Variables Overview

Overview

Definition of a Variable

In GeneLinker™, a variable is a column of data other than gene expression values used to differentiate samples. A variable can store:

Phenotypic observations about the samples.

e.g. malignant vs. benign.

Predictions of phenotypes by a trained classifier.

e.g. predicted malignant vs. predicted benign.

Information about experimental conditions.

e.g. high dose vs. low dose; time the sample was taken; animal A vs. animal B vs. animal C, etc.

Variable File Formats

One-column: A one-column format file consists of the class name of each sample, one per line, in the same sample order as in the expression data file. The first row must not contain a column header.

Two-column: The two-column format has the sample names in the first column and the variable values (class names) in the second. The two-column format can be tab-separated or comma-separated. If you want class names which include commas, you must use two-column format with tab separators between the sample names and class labels. The first row must contain column headers.

Uses of a Variable

Variables can be used many ways in GeneLinker™.

You can color the samples in certain plots by a variable.
A variable can group replicates together for statistical differentiation using the F-Test. All members of the same group have the same variable value.
SLAM™ can search for gene sets associated with the values of a variable.
A variable can be used as training data for an ANN classifier or an IBIS classifier and a trained classifier can predict the values of a variable for new samples.
Two variables of the same type can be compared using a confusion matrix.

Note on the Value 'Unknown'

Any GeneLinker™ variable may take on the special value of 'Unknown'. In the output of a trained classifier, this means that the classifier could not make a reliable prediction of the sample class. In other contexts, 'Unknown' is treated in the same manner as any other class. To reduce confusion we recommend that you use more informative class labels and reserve 'Unknown' for the output of the classifier.

Variable Types

Variables which attempt to describe the same phenomenon are grouped together into a Variable Type. GeneLinker™ does not intuit which variables refer to the same phenomenon the way a person does, so you must define a variable type for each variable you import.

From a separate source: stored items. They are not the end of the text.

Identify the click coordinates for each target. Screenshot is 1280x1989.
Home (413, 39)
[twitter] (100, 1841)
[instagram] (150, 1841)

For example, variables of type 'leukemia class' might have possible values of 'myeloblastic' and 'lymphoblastic'. Once you have created the variable type 'leukemia class', you could then import variables of that type like 'Diagnosis of pathologist A', 'Diagnosis of pathologist B', etc. You could then go on to train GeneLinker™ to classify the samples by leukemia type, and use GeneLinker™ to construct further variables like 'Prediction based on gene Q', 'Prediction based on a set of 10 genes', and so on.

If you wished to study disease outcomes with the same expression dataset, you could define a new variable type 'outcome' which might have values such as 'survived' and 'died'. You could then import a variable of that type, train classifiers and attempt further predictions.

Observed vs. Predicted Variables

In GeneLinker™, imported variables are referred to as observed variables, and variables generated by a classifier are predicted. You can see the values of any or all of the variables associated with a given dataset using the Variable Viewer. You can edit, delete, compare or export variables using the Variable Manager.

Variable Indicator

In the Experiments navigator, a root dataset that has one or more variables associated with it has the variables tag on the icon next to its name. The same variables are associated with all the descendants of this dataset.

for a complete dataset.

for an incomplete dataset.

Variables and Classification

Variables are typically imported into GeneLinker™ for one of two purposes related to Classification: A variable may be a training target, providing known classes for training a classifier, or a variable may be a set of test results for comparison with the predictions of a trained classifier. Note that for a given prediction problem, both the training variable and the test variable must be imported as the same Variable Type.